Auf dem Rückweg passierte es dann. Nicos Quad zündete nicht mehr. Oh Mist... Treibstoff war noch genug drin und der Choke für die Einspritzung des Luft-Gas-Gemisches in den Vergaser war ebenfalls richtig eingestellt. Komisch... Da es zum Glück bergab ging bis zum nächsten Dorf, rollten wir mit dem Quad hinunter. Dort versuchten wir weiter herauszufinden, wo das Problem lag. Alla Melli Hemp, wie Nico sagen würde, setzte ich noch einen oben drauf! Mir fiel doch tatsächlich der Zündschlüssel in den Motorraum… Ey, da war nur ein kleiner Spalt zwischen Verkleidung und Motor und ausgerechnet da fällt mir der Schlüssel rein!!! Nico konnte es nicht glauben! Obwohl, bei mir schon… :-D
Nun gut, Ruhe bewahren und Dorfbewohner um Hilfe bitten. Und immer wieder macht man die gleiche Erfahrung: Dort wo die Ärmsten leben, sind die Menschen am hilfsbereitesten. Ein Dorfbewohner gab uns einen Schraubendreher, womit wir wieder an den Schlüssel kamen und eine Bewohnerin gab uns ihr Telefon, um Raul zu kontaktieren. Er kannte das Problem, gab uns den Hinweis den Hauptschalter aus und wieder an zu schalten und voilá! Es lief wieder! Supi, kamen wir doch ohne große Probleme wieder zurück.
Wanderung zum Berg Sinqa auf 4406Hm
Generalprobe. Nach 12 Tagen Akklimatisierung und Treppentraining im Haus versuchten wir eine Wanderung auf den nahegelegenen Hausberg Sinqa mit knapp 700 Hm Steigung. Und glaubt mir, Aufregung war da. Allein die 11 Treppenstufen im Haus waren jedes Mal eine Herausforderung. Pumpend wie ein Maikäfer kamen wir auf's Klo oder ins Bett. Sogar mitten in der Nacht hatten Nico und ich zeitweise Atemaussetzer. Die Höhenluft ist definitiv nicht zu unterschätzen! Sex in der Höhe konnte auch schnell mal zu einem gefühlten Marathonlauf werden :-D
Wir stopften uns Cocablätter in die Wangentaschen und los ging's. Die Pflanze half tatsächlich. Ich bekam keine Kopfschmerzen mehr und der Kreislauf blieb im Gleichgewicht. Gegen die dünne Luft hilft es nicht. Mit sehr langsamen Schritten suchten wir unseren Atemrhythmus und zwischendurch mussten ab und zu kleine Atempausen eingelegt werden. Asthmatiker Nico galt besonderer Vorsicht. Doch trotz des geringen Sauerstoffes kam es bei ihm zum Glück nie zur absoluten Atemnot und wir erreichten das Gipfelkreuz. Die Aussicht war klasse! Nun konnten wir einen Schritt weitergehen: und zwar auf über 5000 Hm zu den Regenbogenbergen…

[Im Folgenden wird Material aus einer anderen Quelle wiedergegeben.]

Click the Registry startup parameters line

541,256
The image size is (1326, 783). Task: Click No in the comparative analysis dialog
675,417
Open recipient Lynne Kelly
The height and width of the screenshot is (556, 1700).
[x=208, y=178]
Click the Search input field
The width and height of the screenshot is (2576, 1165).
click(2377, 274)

Die Regenbogenberge Vinicunca auf 5036 Hm
Wow! Wooowww! Und nochmal Wooowww! Was für ein Anblick! Bei Sonnenstrahlen kommen die Farben so richtig schön zur Geltung. Der Aufstieg von 4600 auf 5036 Hm war unglaublich anstrengend und ging ans Limit, vor allem für Nico, aber wir haben's geschafft! Wenn man endlich oben ist am Aussichtspunkt und rüber schaut zum Vinicunca und die schneebedeckten Andenmassive, dann bleibt die Kinnlade unten und das Erstaunen und die Bewunderung nehmen kein Ende!
Wieder Dank Raul konnten wir seinen Toyota Jeep mieten und die Fahrt zu den Regenbogenbergen auf eigene Faust antreten. Dadurch hatten wir einfach die Zeit in unserem Tempo den Weg nach oben zu laufen und so lange, wie wir wollten, konnten wir die Aussicht genießen. Zudem hatten wir die Möglichkeit den Aufstieg hinüber zum "Roten Tal" anzugehen. "Willkommen. Sie haben den Mars erreicht.". Wäre man aus einer Raumkapsel gestiegen, hätte man wirklich glauben können, auf dem Mars gelandet zu sein. Wahnsinn, was die Natur alles hervorbringt!
Auf unserer Heimfahrt hatten wir noch eine schöne Begegnung mit drei Alpaka-Grazien: Britney, Sherley und Chantal. Ich ließ die Fensterscheibe vom Auto herunterfahren und grüßte mit einem freundlichen "Ola". Konnte froh sein, dass ich nicht angespuckt wurde... Aber herrlich, wie die entzückenden Tierchen an einem vorbei stolzieren :-D
Nun erwartete uns das nächste anstrengende Abenteuer in den Anden. Wir konnten den Großteil unseres Gepäcks in Rauls Hütte lassen und mit Wandergepäck die 7-tägige Wanderung des Salkantay Trek bis zum Machu Picchu anstreben. Voller Vorfreude und Aufregung was uns erwartet, zogen wir am frühen Morgen los…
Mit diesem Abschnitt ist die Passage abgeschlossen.